Pompholyx is a common type of eczema affecting the hands (cheiropompholyx), and sometimes the feet (pedopompholyx).
Pompholyx is also known as dyshidrotic eczema or vesicular eczema of the hands and/or feet. The term 'dyshidrotic' implies there is something wrong with the sweat duct, but this is incorrect despite the condition sometimes being aggravated by heat and stress, which could increase sweating of the palms and soles.
Clinical features of pompholyx
The first (acute) stage of pompholyx shows tiny blisters (vesicles) deep in the skin of the palms, fingers, instep or toes. The blisters are often intenesly itchy or have a burning feeling. The condition may be mild with only a little peeling, or very severe with big blisters and cracks which prevent work.
The later and more chronic stage of pompholyx shows more peeling, cracking, or crusting. Then the skin heals up, or the blistering may start again. One site may be blistering, while another is dry and cracked.
More images of pompholyx ...
What is the cause of pompholyx?
The exact cause is not known.
Complications of pompholyx
Secondary infection of pompholyx with staphylococcal bacteria is not infrequent. The result is pain, redness, swelling and crusting or pustules.
As in other forms of hand dermatitis, pompholyx is aggravated by contact with irritants such as water, detergents and solvents. Contact with them must be avoided as much as possible and protective gloves worn to prevent additional irritant contact dermatitis. Some people with pompholyx are found to be allergic to nickel, a common metal. Nickel allergy can be detected by patch testing. These patients must try not to touch nickel items.
Pompholyx often runs a chronic course, but may go away for long periods. It often reappears after a period of nervous tension, worry or stress. Unfortunately pompholyx does not have any quick sure cure.
Treatment of pompholyx
Treatment varies with the stage of the disease.
Soaks or compresses using weak solutions of Condy's crystals (potassium permanganate), aluminium acetate, or vinegar in water, are applied for 15 minutes four times a day. This will dry up blisters. Compresses are not suitable for dry eczema.
Emollients or hand creams, eg. dimeticone barrier cream, should be applied liberally and frequently to keep the skin soft.
Potent topical steroids should be applied to the affected areas nightly. They help reduce inflammation and itching. The more potent products should not be used for more than two weeks unless your doctor advises otherwise. Steroid creams are used when the skin is blistered or weeping. Steroid ointments are used for the chronic dry stage.

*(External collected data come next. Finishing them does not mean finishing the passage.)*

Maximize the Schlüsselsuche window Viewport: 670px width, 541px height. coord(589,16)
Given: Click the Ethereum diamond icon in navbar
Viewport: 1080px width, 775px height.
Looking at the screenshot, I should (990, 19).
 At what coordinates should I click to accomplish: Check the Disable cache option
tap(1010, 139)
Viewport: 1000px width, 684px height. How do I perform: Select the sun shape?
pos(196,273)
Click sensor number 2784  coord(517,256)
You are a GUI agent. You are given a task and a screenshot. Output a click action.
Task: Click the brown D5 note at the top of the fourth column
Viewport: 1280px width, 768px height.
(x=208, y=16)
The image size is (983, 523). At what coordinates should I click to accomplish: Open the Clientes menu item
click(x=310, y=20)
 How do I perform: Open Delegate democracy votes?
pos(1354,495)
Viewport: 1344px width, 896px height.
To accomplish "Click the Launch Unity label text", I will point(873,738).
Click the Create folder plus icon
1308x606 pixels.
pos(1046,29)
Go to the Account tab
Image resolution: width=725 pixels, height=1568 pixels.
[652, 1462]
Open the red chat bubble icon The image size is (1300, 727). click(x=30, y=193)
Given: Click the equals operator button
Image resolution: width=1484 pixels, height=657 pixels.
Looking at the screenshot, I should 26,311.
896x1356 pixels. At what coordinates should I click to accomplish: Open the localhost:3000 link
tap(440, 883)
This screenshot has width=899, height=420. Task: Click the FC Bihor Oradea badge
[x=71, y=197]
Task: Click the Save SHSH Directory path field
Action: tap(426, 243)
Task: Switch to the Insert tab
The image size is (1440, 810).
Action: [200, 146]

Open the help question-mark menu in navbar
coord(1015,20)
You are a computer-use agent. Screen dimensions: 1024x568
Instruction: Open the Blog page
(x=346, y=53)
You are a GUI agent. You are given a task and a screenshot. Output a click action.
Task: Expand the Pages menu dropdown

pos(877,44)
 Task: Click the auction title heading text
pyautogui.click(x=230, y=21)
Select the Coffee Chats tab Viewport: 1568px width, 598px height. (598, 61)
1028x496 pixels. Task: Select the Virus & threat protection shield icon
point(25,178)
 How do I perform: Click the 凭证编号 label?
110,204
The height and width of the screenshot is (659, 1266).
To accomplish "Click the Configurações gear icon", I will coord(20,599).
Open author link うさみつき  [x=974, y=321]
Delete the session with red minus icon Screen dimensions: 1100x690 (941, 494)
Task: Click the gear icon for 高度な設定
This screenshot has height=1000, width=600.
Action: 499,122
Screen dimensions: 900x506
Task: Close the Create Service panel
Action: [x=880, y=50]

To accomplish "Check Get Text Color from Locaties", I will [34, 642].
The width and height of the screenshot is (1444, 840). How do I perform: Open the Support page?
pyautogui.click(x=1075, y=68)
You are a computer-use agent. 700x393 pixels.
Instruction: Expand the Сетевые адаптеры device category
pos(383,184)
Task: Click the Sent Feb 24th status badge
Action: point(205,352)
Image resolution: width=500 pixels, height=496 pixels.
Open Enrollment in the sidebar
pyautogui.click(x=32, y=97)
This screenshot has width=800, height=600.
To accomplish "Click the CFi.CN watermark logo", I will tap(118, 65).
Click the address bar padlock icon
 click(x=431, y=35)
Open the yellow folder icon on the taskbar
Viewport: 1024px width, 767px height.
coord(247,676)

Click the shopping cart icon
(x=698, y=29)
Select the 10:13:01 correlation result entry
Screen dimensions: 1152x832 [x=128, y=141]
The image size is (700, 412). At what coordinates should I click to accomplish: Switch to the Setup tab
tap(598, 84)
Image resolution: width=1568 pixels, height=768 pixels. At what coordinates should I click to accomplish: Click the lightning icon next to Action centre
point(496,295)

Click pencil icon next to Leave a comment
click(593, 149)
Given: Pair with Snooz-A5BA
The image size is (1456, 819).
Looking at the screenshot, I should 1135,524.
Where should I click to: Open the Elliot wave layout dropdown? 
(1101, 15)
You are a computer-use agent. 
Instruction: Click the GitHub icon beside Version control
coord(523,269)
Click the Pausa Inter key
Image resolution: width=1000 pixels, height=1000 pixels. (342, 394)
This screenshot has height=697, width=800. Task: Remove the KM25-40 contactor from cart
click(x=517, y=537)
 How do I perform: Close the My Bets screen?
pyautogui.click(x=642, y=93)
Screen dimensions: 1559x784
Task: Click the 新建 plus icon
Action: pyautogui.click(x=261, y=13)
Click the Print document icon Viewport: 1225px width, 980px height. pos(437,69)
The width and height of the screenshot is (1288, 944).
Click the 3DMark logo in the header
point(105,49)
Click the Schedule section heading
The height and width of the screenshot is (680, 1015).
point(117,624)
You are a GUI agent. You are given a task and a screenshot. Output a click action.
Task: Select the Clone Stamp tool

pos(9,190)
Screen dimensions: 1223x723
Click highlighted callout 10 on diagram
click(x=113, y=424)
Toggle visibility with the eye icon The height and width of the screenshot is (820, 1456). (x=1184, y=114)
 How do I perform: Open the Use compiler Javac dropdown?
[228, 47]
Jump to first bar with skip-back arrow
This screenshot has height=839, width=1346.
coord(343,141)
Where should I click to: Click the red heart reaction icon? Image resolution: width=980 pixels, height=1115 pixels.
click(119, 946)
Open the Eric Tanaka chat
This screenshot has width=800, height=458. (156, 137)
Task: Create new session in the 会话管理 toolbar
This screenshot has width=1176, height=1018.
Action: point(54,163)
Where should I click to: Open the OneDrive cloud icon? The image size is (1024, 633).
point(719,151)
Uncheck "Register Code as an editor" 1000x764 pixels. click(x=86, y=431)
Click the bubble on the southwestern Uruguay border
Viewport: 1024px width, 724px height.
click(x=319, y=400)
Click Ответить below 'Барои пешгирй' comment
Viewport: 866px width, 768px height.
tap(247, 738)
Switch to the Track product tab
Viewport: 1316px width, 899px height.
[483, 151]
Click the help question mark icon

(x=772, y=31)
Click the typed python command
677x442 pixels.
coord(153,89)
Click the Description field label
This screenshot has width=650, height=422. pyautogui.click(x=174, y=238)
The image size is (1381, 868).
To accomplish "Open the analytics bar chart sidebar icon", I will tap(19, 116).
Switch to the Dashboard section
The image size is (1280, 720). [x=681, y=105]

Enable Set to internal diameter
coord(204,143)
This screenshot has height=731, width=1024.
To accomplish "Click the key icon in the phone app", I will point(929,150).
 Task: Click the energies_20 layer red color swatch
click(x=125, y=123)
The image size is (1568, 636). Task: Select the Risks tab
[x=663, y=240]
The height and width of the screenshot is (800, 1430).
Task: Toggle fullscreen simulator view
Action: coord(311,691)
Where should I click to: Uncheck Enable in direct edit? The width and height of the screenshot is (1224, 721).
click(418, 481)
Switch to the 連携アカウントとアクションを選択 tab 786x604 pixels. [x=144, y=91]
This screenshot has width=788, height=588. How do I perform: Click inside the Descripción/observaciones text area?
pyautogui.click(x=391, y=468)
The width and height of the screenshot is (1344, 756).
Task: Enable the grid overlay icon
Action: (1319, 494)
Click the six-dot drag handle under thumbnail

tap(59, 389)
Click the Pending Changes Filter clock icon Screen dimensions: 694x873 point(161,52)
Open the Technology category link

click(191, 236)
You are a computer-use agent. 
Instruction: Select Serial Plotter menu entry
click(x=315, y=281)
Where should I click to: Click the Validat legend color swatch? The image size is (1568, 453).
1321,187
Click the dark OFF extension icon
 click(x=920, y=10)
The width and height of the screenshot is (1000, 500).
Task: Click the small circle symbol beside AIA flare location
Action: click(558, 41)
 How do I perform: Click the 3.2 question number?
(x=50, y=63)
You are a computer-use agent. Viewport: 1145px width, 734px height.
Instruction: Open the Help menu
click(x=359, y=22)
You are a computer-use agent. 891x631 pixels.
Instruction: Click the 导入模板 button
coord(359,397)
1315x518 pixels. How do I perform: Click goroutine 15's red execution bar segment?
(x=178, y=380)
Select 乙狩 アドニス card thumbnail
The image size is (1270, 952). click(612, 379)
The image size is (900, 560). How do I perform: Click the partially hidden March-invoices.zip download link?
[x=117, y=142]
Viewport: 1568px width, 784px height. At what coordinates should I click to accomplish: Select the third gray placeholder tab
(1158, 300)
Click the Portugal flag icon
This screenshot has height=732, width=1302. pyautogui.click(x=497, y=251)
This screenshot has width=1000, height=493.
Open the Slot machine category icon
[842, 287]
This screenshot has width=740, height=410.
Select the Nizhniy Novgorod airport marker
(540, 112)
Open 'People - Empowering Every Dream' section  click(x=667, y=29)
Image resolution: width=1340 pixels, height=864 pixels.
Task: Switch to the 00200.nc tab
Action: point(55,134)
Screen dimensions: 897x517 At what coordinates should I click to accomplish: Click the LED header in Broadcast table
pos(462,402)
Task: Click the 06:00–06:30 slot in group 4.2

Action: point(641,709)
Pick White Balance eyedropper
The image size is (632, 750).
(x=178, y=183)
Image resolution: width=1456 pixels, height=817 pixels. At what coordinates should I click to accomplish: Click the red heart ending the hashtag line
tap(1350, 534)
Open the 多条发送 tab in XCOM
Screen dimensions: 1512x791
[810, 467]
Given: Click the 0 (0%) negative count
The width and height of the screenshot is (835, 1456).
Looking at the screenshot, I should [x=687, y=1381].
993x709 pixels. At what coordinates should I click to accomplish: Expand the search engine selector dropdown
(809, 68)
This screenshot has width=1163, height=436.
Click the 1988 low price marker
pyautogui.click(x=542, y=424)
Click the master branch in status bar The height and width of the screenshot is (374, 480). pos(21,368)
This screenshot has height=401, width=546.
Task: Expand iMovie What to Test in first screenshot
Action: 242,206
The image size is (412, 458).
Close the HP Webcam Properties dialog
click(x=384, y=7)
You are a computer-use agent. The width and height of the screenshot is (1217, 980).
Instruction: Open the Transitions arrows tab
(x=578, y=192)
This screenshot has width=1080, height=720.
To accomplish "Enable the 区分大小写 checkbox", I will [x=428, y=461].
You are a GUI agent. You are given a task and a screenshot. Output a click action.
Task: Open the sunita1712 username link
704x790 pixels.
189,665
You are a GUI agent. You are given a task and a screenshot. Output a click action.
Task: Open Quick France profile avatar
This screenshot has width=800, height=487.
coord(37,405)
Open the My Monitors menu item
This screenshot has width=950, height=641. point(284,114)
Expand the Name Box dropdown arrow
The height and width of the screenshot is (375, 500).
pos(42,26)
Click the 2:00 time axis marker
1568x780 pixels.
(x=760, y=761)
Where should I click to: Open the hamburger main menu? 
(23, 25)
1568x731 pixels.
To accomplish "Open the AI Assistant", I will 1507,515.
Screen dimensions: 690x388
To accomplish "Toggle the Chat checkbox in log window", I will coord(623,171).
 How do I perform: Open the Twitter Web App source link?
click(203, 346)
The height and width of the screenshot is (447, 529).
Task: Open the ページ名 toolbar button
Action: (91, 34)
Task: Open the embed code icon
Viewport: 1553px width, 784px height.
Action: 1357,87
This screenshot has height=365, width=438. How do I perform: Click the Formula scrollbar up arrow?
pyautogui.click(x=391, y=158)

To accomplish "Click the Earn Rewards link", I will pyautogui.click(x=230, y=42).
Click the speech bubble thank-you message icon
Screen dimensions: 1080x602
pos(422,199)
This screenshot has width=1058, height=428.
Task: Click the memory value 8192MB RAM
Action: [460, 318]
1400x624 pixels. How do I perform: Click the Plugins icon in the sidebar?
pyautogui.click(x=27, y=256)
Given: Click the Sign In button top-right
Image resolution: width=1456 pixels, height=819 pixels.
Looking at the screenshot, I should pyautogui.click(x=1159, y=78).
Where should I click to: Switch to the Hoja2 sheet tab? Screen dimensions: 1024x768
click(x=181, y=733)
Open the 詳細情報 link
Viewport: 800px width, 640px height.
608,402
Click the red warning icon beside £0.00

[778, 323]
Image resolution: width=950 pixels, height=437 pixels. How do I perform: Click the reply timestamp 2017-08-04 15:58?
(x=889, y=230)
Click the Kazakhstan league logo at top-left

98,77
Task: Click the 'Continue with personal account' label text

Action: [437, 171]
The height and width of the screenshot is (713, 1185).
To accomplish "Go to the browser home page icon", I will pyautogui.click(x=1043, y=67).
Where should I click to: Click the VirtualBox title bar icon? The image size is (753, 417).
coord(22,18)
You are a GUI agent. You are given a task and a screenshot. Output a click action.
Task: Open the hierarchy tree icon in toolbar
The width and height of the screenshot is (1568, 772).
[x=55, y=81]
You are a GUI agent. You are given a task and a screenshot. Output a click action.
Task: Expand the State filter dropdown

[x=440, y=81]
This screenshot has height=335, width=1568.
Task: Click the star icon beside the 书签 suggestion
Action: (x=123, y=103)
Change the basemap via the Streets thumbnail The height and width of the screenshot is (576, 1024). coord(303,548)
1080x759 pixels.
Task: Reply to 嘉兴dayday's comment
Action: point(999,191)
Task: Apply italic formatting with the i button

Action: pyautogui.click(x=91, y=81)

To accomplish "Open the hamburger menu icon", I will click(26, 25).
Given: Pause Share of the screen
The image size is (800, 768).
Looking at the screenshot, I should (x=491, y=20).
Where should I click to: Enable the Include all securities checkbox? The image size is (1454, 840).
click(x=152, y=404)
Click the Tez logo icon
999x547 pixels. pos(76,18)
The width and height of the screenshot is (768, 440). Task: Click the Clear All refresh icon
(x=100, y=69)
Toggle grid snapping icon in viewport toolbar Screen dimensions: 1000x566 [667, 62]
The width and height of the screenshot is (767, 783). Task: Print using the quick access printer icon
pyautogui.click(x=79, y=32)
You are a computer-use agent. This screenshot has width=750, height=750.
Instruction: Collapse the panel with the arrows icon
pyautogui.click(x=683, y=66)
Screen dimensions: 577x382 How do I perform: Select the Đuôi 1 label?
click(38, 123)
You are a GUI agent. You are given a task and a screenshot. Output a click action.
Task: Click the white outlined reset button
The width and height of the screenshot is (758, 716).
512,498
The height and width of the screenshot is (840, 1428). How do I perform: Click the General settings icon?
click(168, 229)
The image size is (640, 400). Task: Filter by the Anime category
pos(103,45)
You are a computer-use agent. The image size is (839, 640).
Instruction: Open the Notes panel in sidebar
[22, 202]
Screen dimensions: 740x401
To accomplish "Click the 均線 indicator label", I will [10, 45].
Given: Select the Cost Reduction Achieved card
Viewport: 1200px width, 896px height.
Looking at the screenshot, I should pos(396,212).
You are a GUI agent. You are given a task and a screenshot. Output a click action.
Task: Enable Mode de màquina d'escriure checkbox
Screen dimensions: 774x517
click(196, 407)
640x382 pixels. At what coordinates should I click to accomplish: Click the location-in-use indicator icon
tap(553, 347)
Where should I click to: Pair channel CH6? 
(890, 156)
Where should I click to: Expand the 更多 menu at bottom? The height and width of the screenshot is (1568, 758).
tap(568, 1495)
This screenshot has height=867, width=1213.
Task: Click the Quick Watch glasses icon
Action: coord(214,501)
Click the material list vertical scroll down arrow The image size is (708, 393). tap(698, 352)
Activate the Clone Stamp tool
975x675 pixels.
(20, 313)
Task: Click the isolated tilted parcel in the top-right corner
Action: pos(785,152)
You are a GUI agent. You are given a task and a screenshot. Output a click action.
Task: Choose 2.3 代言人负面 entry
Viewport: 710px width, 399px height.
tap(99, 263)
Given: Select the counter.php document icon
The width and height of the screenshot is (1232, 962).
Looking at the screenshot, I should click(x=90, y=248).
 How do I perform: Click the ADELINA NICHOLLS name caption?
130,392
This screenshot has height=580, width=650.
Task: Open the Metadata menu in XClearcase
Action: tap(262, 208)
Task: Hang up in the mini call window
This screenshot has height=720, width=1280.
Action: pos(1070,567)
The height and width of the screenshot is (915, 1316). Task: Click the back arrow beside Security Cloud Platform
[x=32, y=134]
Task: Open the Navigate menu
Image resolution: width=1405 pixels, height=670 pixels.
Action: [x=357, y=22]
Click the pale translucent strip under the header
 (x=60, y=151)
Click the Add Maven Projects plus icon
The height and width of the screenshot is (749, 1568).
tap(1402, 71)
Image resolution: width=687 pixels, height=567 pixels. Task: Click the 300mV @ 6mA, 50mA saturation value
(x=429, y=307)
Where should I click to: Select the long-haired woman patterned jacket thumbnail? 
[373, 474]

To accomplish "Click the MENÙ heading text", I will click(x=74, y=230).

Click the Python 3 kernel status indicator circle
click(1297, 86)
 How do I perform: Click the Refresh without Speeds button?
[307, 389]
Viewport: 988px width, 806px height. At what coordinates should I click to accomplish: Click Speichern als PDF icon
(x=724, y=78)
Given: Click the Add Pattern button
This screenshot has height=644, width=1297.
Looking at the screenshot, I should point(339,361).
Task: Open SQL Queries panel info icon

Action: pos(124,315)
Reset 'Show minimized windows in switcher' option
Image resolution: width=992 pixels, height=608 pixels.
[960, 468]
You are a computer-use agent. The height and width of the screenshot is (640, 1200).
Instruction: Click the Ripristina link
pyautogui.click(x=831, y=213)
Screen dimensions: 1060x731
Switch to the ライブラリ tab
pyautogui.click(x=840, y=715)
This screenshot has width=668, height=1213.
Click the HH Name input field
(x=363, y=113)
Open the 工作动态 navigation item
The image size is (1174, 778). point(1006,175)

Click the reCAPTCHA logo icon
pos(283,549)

Antibiotics such as flucloxacillin should be prescribed by your doctor for secondary infection.
Sometimes cortisone preparations are prescribed by tablet or injection for severe cases. The condition clears dramatically but may recur just as severely after the medication is stopped. Long term treatment with these systemic steroids is rarely advisable because of undesirable side effects.
PUVA therapy can be useful in selected cases. This is a special kind of ultraviolet (UV) treatment. Several times weekly the affected areas are soaked in a special solution (psoralen), before exposure to long wave UV light. Treatment is usually continued for several months. Usually the measures described result in satisfactory control. Sooner or later the eruption subsides and disappears.